How Do Users Experience Canva's AI Image Generator?

Key Findings

You’re probably curious to know how Canva’s image generator was experienced by users. So before we dive into the development of the study, here is a quick list of some important pain points that users of Canva’s AI image generator identified:

Prompt Precision Required: Users found the AI struggled with general concepts and required extreme specificity to generate usable images, leading to a time-consuming trial-and-error process.
Misinterpretation of Intent: The AI often misunderstood user goals and constraints – such as ignoring requests for “no people” or misreading the purpose of an image (e.g., business card design vs. image of a business card).
Interface Frustrations: Poor visibility of the prompt box and difficulty locating the image generator within Canva’s interface disrupted workflow and led to unnecessary repetition.
Limited Creative Flexibility: Users were disappointed by the restricted number of outputs (only four per prompt) and the lack of advanced features like iterative feedback or direct image modification.
Absence of Guidance Tools: Participants expressed a desire for brainstorming support, inspirational prompts, and tutorials to help craft effective image requests.
Editing Integration Gaps: Users wanted seamless access to Canva’s existing image editing tools – such as AI art removal – during the generation process to refine outputs without starting over.

Now for the whole story...

Background

When I tried Canva’s AI image generator for the first time, I was so excited! I expected Canva to create an image that surpassed my imagination – all based on my prompts. As I navigated the tool, I noticed some issues with the design and functionality.
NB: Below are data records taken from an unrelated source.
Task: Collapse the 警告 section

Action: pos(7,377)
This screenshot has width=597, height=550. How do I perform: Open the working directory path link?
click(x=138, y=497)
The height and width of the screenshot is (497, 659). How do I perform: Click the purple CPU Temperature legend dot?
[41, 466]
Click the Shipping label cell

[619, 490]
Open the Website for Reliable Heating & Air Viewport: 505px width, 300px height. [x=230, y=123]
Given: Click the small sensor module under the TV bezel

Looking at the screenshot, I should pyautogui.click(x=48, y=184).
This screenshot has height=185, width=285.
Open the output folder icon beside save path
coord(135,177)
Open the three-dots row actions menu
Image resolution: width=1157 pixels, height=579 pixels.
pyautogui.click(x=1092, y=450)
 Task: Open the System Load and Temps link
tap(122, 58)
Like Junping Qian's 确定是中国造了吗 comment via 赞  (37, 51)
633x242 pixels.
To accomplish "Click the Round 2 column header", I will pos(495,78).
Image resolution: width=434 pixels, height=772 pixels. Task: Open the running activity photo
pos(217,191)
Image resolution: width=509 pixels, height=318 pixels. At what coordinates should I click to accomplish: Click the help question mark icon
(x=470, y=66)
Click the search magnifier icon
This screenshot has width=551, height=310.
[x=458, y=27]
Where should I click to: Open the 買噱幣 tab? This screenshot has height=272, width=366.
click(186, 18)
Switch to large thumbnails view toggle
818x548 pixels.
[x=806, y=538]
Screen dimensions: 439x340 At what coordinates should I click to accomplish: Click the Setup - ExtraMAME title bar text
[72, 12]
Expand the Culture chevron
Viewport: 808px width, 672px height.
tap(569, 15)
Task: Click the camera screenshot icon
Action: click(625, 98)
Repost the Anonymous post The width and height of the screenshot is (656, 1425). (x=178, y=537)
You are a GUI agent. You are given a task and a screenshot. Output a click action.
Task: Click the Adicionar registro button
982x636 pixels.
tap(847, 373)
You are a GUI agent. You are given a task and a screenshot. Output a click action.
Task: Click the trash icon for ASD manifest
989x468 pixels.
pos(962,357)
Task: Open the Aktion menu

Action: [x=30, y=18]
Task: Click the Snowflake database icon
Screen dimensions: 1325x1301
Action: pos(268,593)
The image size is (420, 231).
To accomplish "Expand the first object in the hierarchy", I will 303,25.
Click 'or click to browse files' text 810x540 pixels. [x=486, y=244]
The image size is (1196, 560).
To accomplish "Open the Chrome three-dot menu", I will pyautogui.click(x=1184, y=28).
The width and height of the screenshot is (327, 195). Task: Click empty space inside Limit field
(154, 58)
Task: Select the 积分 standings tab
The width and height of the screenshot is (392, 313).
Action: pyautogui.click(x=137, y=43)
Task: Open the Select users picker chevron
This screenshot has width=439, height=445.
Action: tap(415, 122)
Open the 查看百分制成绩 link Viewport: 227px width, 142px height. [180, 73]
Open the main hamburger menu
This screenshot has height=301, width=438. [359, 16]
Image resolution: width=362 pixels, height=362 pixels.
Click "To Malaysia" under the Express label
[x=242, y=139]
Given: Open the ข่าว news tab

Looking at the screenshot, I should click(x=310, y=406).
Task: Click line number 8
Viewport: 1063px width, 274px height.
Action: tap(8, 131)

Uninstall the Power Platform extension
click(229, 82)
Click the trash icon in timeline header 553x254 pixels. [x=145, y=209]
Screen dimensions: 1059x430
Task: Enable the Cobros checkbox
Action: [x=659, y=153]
This motivated me to design a user research study to explore user’s experiences with Canva’s “Magic” AI image generator.

Research Goals

Here are the questions I set out to explore about Canva’s AI image generator:

How do users feel about the process of using the feature?
What are users’ pain points when using the feature?
What are users’ satisfaction level about the image result(s)?
What are users’ recommendations for how the feature might be improved?

Method

I chose a mixed methods study to collect behavioral and attitudinal data using quantitative and qualitative methods. I conducted moderated usability testing remotely using Zoom, and used NotebookLM to create a transcript of each audio file which I then analyzed along with the video recording of each session.

During the recorded user interview on Zoom, user’s shared their screen. I asked each user to think aloud so that I could capture the user’s thought process and reactions while navigating the feature – on both the video and audio recordings.

Moderated Usability Test

The usability test had two parts:

Prompt 1

First, the user was asked to create an image as follows:

You need to create an image for a blogpost entitled “5 Tips to Enjoy Your Next Beach Trip.” Create an image for your post using Canva’s AI tool.”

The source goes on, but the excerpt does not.